Lou Ford likes to hit women. He sometimes likes to hit them to death. Love gets him that way. From the moment we step inside this character, first-person-narrated in Thompson’s novel, overvoicing his thoughts here, we struggle with his darkness as if it were our own.
Winterbottom films in designer-tawdry colours – like a 1950s movie that has faded to washed-out blues and dirty sepias – and provides the music track with exotically improbable bedfellows (“Una furtive lagrima”; “Shame on you”). This is an America, says the style, out of joint. Jessica Alba and Kate Hudson, both glammed up as if to light a little defiant extra fire in hicktown hell, are superb as the women on the wrong end of the sheriff’s soul and fist. Alba is the hooker with some kind of heart. Hudson is the girlfriend who has chosen the wrong town for her dream of upward mobility. Their agonies seem those of a world condemned to pay for the audacity of disguising mortal decay with cosmetic show or fantasies of betterment.

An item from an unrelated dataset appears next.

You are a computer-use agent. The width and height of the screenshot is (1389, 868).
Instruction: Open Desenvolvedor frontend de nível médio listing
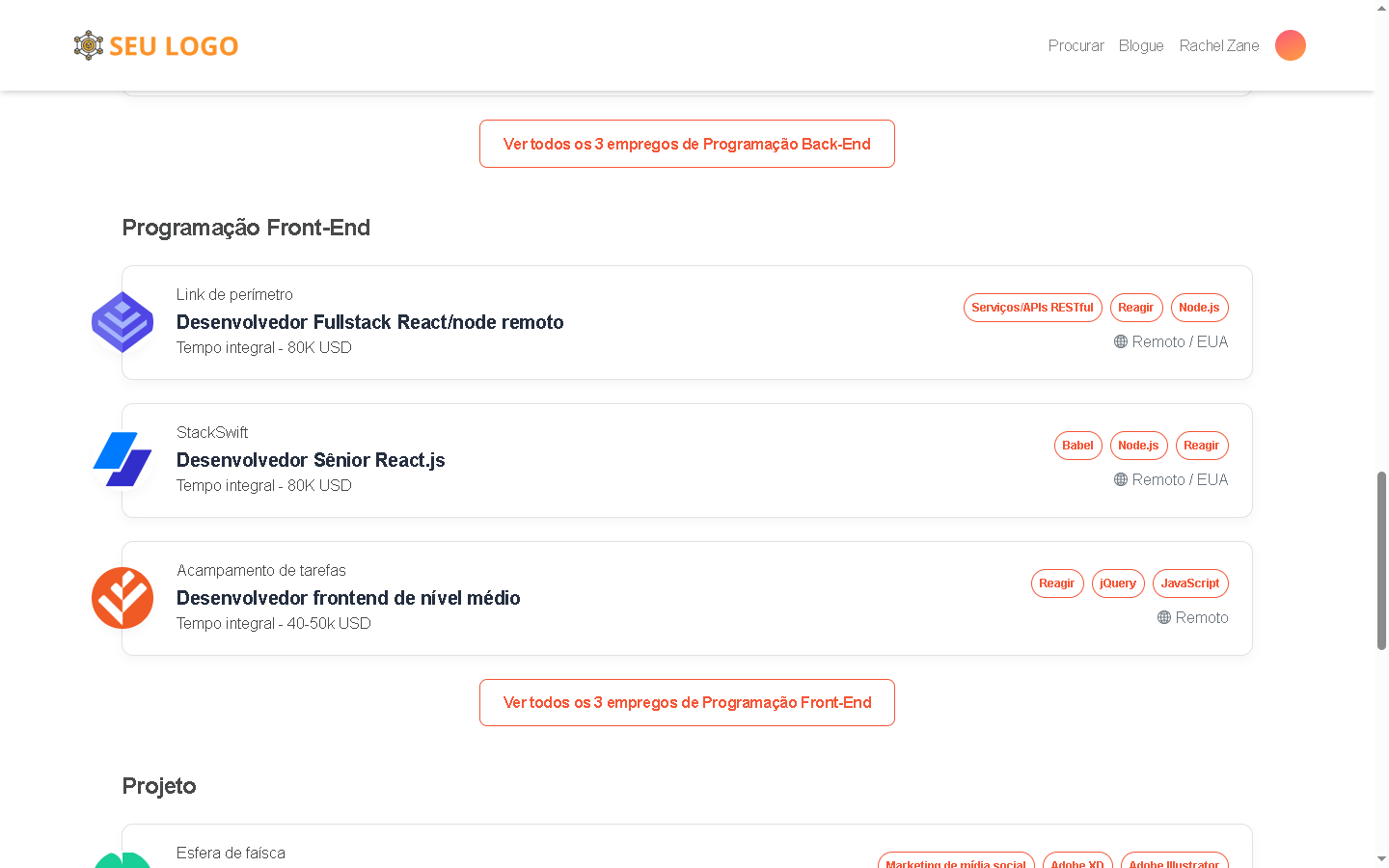point(348,598)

Everyone here is guilty, everyone innocent: even Ford, to a degree, as it becomes clear his insanity is as uncontrollable as it is lethally controlling. Those who decry the film’s violence are on the wrong mission. There are times in grown-up storytelling when violent actions should be barely watchable. Here is a film whose subject is violence’s human and inhuman toll – and violence’s sickly ubiquity even in places and times that seem to promise freedom from it.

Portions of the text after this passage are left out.